== Prompt ==
Reproduce exactly, and exclusively, the lines from the line containing "This screenshot has width=1024, height=454." through the final line of the listing below.

===============

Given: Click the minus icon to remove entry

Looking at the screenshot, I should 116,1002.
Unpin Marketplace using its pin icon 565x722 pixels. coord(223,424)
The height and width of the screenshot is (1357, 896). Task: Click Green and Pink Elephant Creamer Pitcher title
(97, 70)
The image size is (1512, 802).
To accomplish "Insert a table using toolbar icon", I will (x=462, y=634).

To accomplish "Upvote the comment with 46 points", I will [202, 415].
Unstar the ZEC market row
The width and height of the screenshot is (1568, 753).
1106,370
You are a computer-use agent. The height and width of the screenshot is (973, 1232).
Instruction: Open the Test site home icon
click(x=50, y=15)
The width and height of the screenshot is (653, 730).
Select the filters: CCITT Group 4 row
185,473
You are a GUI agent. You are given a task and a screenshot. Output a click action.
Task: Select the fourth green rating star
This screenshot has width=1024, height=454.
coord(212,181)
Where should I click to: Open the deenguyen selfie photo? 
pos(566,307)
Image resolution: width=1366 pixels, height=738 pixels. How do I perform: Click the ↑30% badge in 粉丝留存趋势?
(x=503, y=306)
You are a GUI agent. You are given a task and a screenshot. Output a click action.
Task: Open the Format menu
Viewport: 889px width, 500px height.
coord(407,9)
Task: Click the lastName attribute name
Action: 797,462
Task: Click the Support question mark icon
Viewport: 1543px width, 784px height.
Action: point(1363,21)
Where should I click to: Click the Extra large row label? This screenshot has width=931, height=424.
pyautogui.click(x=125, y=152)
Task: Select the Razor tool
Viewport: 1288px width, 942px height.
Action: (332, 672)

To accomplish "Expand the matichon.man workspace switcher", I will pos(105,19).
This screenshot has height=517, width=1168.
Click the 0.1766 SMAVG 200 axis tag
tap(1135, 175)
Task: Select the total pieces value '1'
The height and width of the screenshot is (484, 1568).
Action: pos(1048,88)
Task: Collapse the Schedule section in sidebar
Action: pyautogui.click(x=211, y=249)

===============

== The answer ==
This screenshot has width=1024, height=454.
coord(212,181)
Where should I click to: Open the deenguyen selfie photo? 
pos(566,307)
Image resolution: width=1366 pixels, height=738 pixels. How do I perform: Click the ↑30% badge in 粉丝留存趋势?
(x=503, y=306)
You are a GUI agent. You are given a task and a screenshot. Output a click action.
Task: Open the Format menu
Viewport: 889px width, 500px height.
coord(407,9)
Task: Click the lastName attribute name
Action: 797,462
Task: Click the Support question mark icon
Viewport: 1543px width, 784px height.
Action: point(1363,21)
Where should I click to: Click the Extra large row label? This screenshot has width=931, height=424.
pyautogui.click(x=125, y=152)
Task: Select the Razor tool
Viewport: 1288px width, 942px height.
Action: (332, 672)

To accomplish "Expand the matichon.man workspace switcher", I will pos(105,19).
This screenshot has height=517, width=1168.
Click the 0.1766 SMAVG 200 axis tag
tap(1135, 175)
Task: Select the total pieces value '1'
The height and width of the screenshot is (484, 1568).
Action: pos(1048,88)
Task: Collapse the Schedule section in sidebar
Action: pyautogui.click(x=211, y=249)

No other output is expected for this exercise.